Rev. Dr. Judson, the missionary, is again reported in very feeble health, and in a decline. He is nearly sixty years of age.
The Poems of Frances A. and Metta V. Fuller, of Ohio, are in press, and to be published in a beautiful volume in the autumn.
Mr. Prescott, the historian, is passing the summer in England.

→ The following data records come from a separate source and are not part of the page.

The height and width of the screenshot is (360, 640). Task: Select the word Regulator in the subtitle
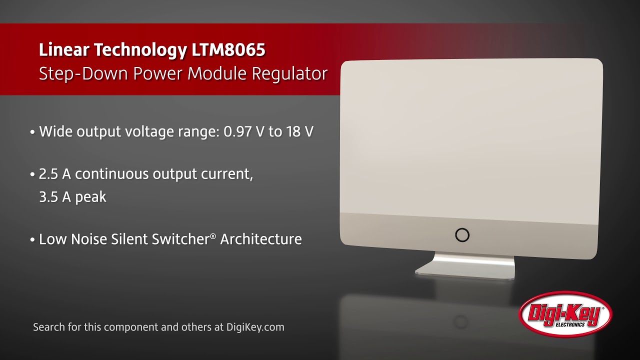tap(290, 74)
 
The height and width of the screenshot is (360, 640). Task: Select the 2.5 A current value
tap(55, 174)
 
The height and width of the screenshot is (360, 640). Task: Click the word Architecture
tap(260, 239)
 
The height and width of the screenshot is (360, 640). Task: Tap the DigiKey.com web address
tap(256, 328)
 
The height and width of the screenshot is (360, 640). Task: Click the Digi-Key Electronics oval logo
tap(566, 314)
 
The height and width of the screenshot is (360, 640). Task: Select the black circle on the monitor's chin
tap(462, 235)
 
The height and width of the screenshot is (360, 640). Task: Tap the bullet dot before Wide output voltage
tap(32, 132)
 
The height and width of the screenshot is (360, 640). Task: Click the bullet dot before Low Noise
tap(32, 240)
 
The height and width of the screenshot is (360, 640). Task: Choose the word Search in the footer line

LITERATURE IN PARIS.—A correspondent of the London Literary Gazette, under date of June 12, says:
"I notice reprints, by Didot, of several of the standard works of Chateaubriand; a condensation, by General O'Connor, of his "Monopoly;" a Treatise, by the Bishop of Langres, on the grave question of Church and State; a very interesting and curious work on the forests of Gaul, ancient France, England, Italy, &c.; a volume of the Unpublished Letters of Mary Adelaide of Savoy, Duchess of Bourgogne—which throws great light on many of the principal historical events and personages of her time; a charming series of Sketches from Constantinople, entitled "Nuits du Ramazan," by Gerard de Nerval, a popular feuilletoniste; a big volume of the works of St. Just, the terrible Conventionist; a continuation of the Illustrated Edition of Defauconpret's Translation of the complete works of Walter Scott; an admirable fac-simile collection of Contemporary Portraits of Eminent Individuals of the Sixteenth Century; a reprint of Boileau's Satires; an Alphabetical and Analytical Table of all the Authors, Sacred and Profane, discovered or published in the forty-three volumes of the celebrated Cardinal Mai; a 'Month in Africa,' by Pierre Napoleon Buonaparte, &c. There have also been more than the usual average of works in the Greek, Latin, Hebrew. Italian and Portuguese."